Two days later, Vance deleted that, and posted a new tweet: same text, new title, no match in the cover photo.

Apparently whoever updated HarperCollins’ web page for the book forgot to change the title and description associated with the audiobook. Over at Amazon, the title given for the hardcover and the ebook has “taking,” while the CD version use “burning.” Amazon’s audiobook also gives the title as “burning,” but the description of the book is yet another different version.

Amazon’s description for the hardcover and ebook mirror HarperCollins’ copy for the book. Amazon’s audiobook description has the same sentence structures and paragraph breaks, with some word changes. Both versions claim that “a corrupt and incompetent elite” is brainwashing the nation, and call Roberts’ book “ambitious and provocative.” Then they diverge.


In HarperCollins’ current book description, Roberts’ book “blazes a promising path” for conservative change. On Amazon’s audiobook page, the book “blazes a warpath.” The FBI, Ivy League universities, the Gates Foundation, and the New York Times are “too corrrupt to save.” HarperCollins: “All these need to be dissolved.” Amazon: “Conservatives need to burn down these institutions.”

The copy on the Amazon page for the CD version of the book — and, as of this writing, on HarperCollins’ website for the audiobook — is yet more extreme. I took the screenshot at 11:15 pm on July 30 and am reproducing it as there is no knowing when HarperCollins might change the website.

In this version, Democrats and Republicans alike belong to a “Uniparty” aligned with “globalist elites” that promote centralized government and “endless wars.” (Real Americans, on the other hand, “prioritize winning wars worth fighting.” Which wars are which?) The list of institutions to be “destroyed” includes the Boy Scouts, the Fairfax County School System, and the World Economic Forum.

By “globalist elites,” right-wing conspiracy theorists mean the secret worldwide Jewish cabal that, in their fevered imaginations, controls multinational corporations and international finance. Some of them think the entire cabal consists of George Soros. Some dream up space lasers. The fantasy of malicious and powerful Jews is hundreds of years old. It was peddled by the Protocols of the Elders of Zion, Henry Ford, and Adolf Hitler. White nationalists just keep breathing new life into it.

But where do these different descriptions of the book originate? The publishers of both of my books asked for marketing descriptions of various lengths when preparing the contract.
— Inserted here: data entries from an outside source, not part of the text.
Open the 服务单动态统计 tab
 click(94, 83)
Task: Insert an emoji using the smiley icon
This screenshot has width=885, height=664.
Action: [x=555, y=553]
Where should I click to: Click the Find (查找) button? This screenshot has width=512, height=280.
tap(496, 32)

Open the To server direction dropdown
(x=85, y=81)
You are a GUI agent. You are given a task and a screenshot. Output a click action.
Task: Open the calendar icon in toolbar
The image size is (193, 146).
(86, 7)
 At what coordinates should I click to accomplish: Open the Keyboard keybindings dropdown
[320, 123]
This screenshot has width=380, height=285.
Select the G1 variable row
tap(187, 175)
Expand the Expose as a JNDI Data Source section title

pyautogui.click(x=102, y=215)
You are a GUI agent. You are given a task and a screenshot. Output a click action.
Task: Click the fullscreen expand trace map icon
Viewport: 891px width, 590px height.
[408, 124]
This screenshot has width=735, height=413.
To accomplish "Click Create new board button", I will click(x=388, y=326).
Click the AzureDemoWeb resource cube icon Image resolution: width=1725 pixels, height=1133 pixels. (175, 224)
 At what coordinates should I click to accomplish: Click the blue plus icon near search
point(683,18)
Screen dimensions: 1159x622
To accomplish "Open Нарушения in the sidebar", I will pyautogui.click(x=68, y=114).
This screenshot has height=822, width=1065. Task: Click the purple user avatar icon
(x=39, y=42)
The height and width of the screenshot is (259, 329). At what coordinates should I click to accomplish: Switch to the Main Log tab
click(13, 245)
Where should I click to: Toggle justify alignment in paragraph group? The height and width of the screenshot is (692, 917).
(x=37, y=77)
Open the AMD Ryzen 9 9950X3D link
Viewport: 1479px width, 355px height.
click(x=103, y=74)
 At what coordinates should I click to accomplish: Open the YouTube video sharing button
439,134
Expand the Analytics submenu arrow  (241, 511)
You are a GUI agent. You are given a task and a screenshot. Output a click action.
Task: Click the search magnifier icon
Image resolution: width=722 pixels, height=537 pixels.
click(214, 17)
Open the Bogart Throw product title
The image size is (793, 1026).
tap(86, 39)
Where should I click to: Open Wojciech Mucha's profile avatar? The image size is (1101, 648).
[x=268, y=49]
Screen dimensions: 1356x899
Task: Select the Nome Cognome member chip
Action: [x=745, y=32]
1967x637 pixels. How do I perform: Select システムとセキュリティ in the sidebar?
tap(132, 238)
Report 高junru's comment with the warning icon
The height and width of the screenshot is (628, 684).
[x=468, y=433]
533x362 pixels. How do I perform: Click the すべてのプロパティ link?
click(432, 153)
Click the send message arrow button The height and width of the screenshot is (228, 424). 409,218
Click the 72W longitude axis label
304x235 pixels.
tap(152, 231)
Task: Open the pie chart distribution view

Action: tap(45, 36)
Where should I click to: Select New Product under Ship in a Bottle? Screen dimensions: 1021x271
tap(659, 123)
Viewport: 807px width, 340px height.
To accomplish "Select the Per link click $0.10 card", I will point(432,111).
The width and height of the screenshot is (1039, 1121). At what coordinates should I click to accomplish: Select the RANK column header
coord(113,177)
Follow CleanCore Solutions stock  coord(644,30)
What I wrote for the first book, and my co-author and I, for the second, later appeared on the publishers’ websites and on Amazon.

It is quite likely that the title and language that still linger on HarperCollins’ digital audio page and on Amazon’s page for the audio CD represent Roberts’ original vision for the book, but when Trump tapped Vance as his VP, somebody at HarperCollins got nervous.

In an excerpt from Roberts’ book published online by the Institute on Public and Religious life under the title “Burning down Washington,” Roberts writes that patriarchy is “the natural form of familial relations.”   In the “Foreword” to the Project 2025 Mandate, he calls government “unnatural” (4) and urges the next president to delete references in all federal documents to “gender, gender equality, gender equity … abortion, reproductive health, reproductive rights, and any other term used to deprive Americans of their First Amendment rights” (5).

I think what he is attempting here is to claim that contraception and gender equality restrict his free exercise of religion. But his slash-and-burn method denies other people freedom of religion and freedom of speech. In labeling patriarchy as “natural,” he tries to delegitimize any other perspective. It’s kind of impressive, rhetorically, but still ugly.

These are the ideas that vice-presidential candidate J. D. Vance lauds in his introduction to Roberts’ book, for which he was “thrilled” to write the Foreword, and which he says is “an essential weapon” in the battle that he wants to provoke. Censorship. A sweeping denial of basic civil rights to gay and trans people. Loading his gun to fight. Burning universities, newspapers, charitable foundations, federal offices, and the boy scouts. The boy scouts?

I used to think Trump was the country’s most dangerous politician. I have begun to think that Vance might be more dangerous.